Many of you experienced the outage to our eWin platform during Sunday’s race meeting, along with some issues on Saturday night for football. Each year, we accept more than a half billion racing bets through established accounts, and eWin serves as the input method for nearly 80 million of them. As you can imagine, our technological infrastructure to handle this volume is significant. The eWin platform accounts for almost 1 million transactions per Sunday race meeting, and last Sunday, there were approximately 333,000 processed.

There is no doubting that this weekend’s disruption was highly unacceptable. A full investigation is underway and we are taking all steps necessary to tackle the issue. We apologize for the great inconvenience this caused.

As for the weekend of overseas racing, American Pharoah and Golden Horn - the two horses currently sitting at the top of World’s Best Racehorse Rankings – both made their swansongs in the Breeders’ Cup meeting last Saturday.  It was astonishing to see American Pharoah, the sweetheart of American dirt racing fans, bow out in such a dominating and breathtaking fashion with his six-and-a-half length victory in the Breeders’ Cup Classic.  But it was less rosy for Golden Horn as he had to settle for second in the Breeders’ Cup Turf, narrowly beaten by Ryan Moore-ridden Found, who likely enjoyed the softer going more than Golden Horn.

And for me, the most interesting winner that evening was Mongolian Saturday in the Breeders’ Cup Turf Sprint.  Trained by Enebish Ganbat, a native Mongolian based in America for the last five years, it was great to see the celebrations of he and the owners in their traditional outfits. Mongolian Saturday holds an entry for the Hong Kong Sprint and they have mentioned the LONGINES Hong Kong Sprint as a strong possibility. It will be a great added flair if this group joins us in December should all materialize between now and then.

Having ridden G1 winners in the Breeders’ Cup meeting on Friday and Saturday, as well as in France on Sunday, Ryan Moore is seeking for his 4th G1 win in five days and three continents, when he partners Snow Sky in the race that stops a nation, the G1 Melbourne Cup in Australia today. We enjoyed the simulcast action last weekend headlined by the Mackinnon Stakes and Victoria Derby, where many HKIR nominees performed, and also the Tenno Sho Autumn on Sunday. The connections of Mackinnon winner Gailo Chop have expressed serious interest in racing at Sha Tin in December, along with Tenno Sho second Staphanos.

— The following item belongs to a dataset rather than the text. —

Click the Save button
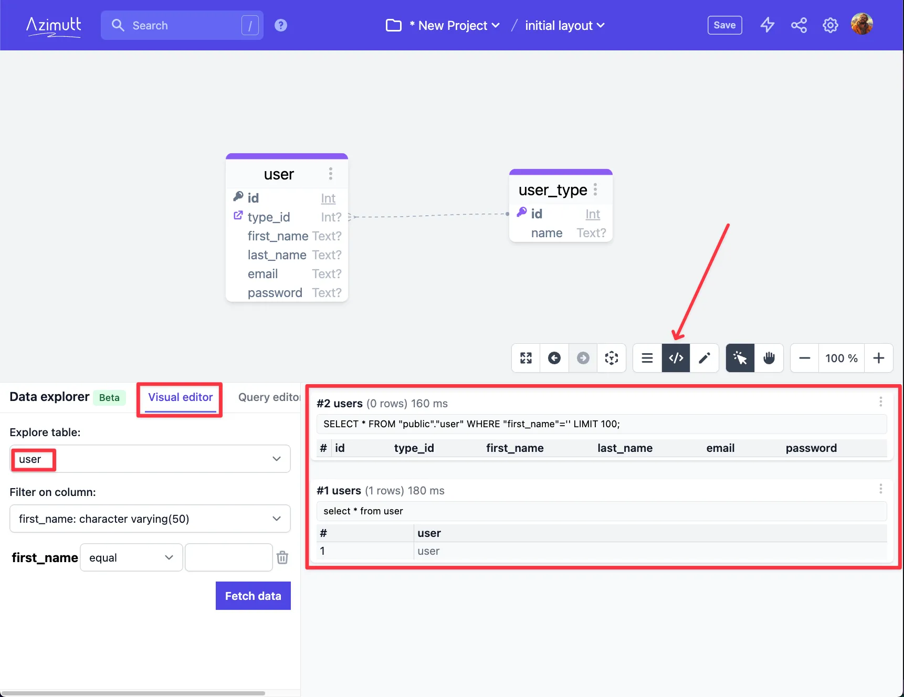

As for today’s Melbourne Cup, I am quite excited to see how this race unfolds, and the five Hong Kong-based jockeys with mounts, all with solid chances to win what, to many, seems a wide open race.

Flemington Racecourse Manager Mick Goodie has moved the rail out 2 metres in an attempt to eliminate the fast lane that occurred during Derby Day. After the track inspection last night, concerns have been raised and during Derby Day the track had a lot if issues with. It seems there is a track bias with all winners coming along the rail and despite the rail move, this is likely to be the case again today with a large part of the track tipped to be slow.

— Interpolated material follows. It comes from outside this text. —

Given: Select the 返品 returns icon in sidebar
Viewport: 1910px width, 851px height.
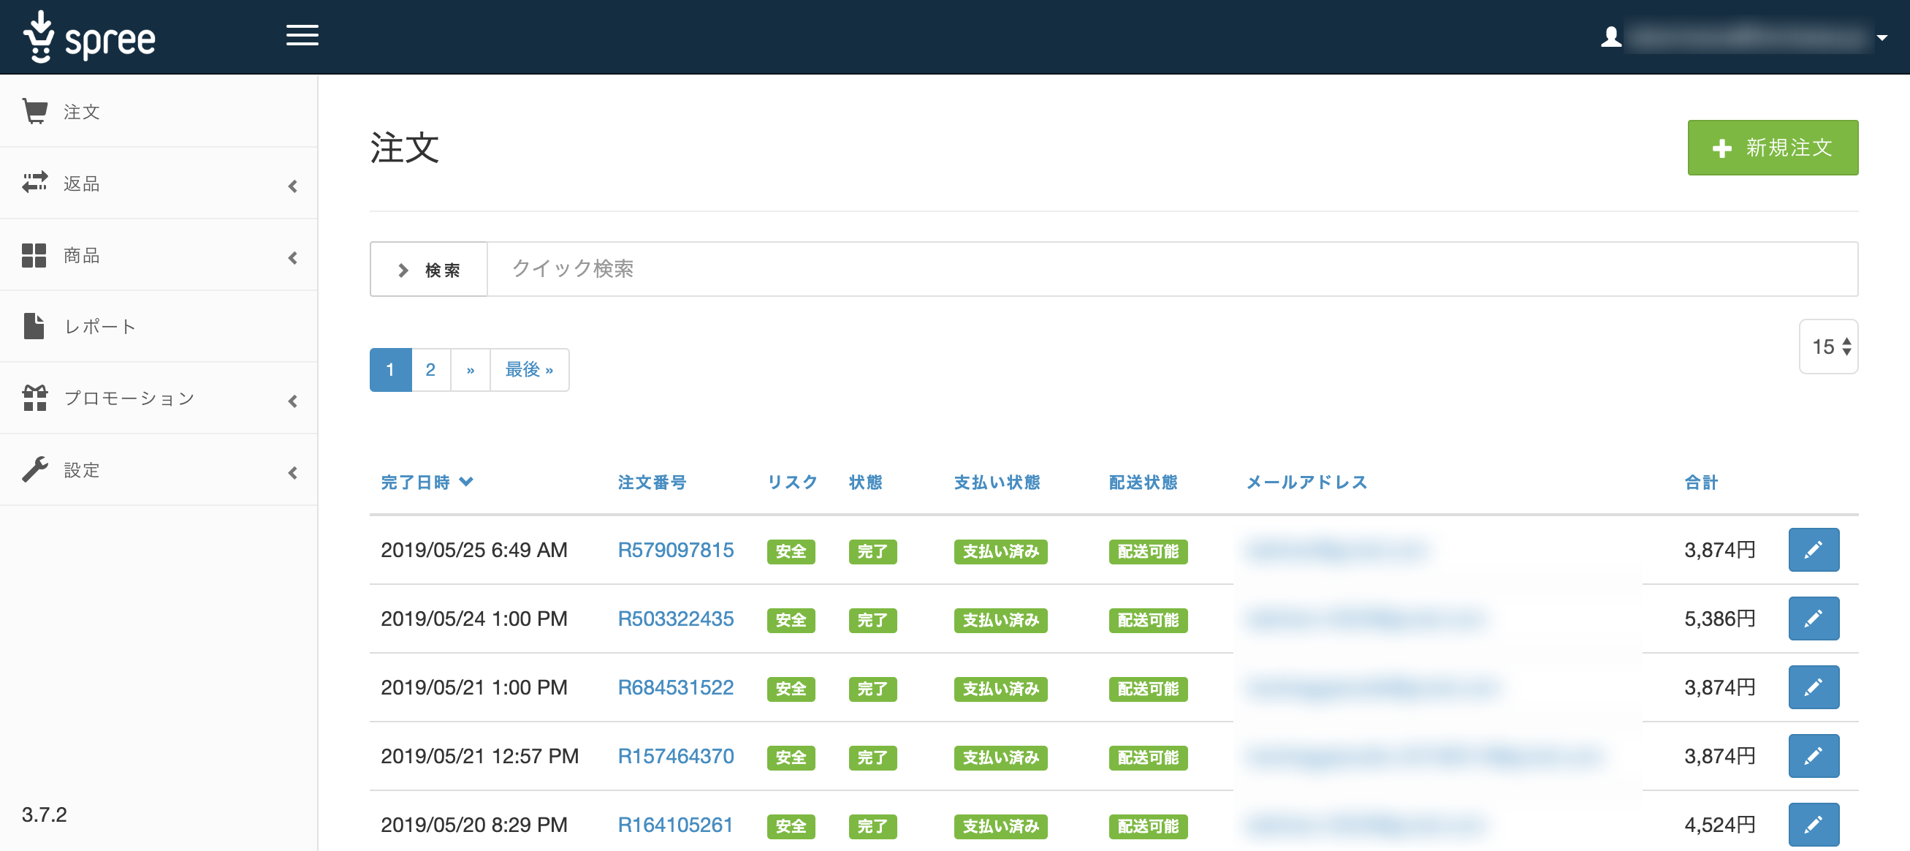Looking at the screenshot, I should tap(35, 183).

Currently the track is rated 4 with a chance it may be upgraded to 3 later in the day, but from about 10 to 14 meters off the rail there is a slow lane and therefore jockeys are expected to stay with their horses closer to the rail. It will it make more difficult to find running space coming from the back.

Zac Purton will likely stick to the instruction given last time on his ride Fame Game, who is the favourite to stick to the inside rail and ride for luck. He is a win and place chance for me but I have some reservations about him. Bondi Beach, ridden by Brett Prebble, is an interesting candidate for me to win the race with his running style. Meanwhile Trip To Paris was impressive in his last start but likely has to come from the back of the field which is not easy. Our Ivanhowe was running on strongly in the Caulfield Cup and his fitness has improved, and it would be another German bred horse winning the race.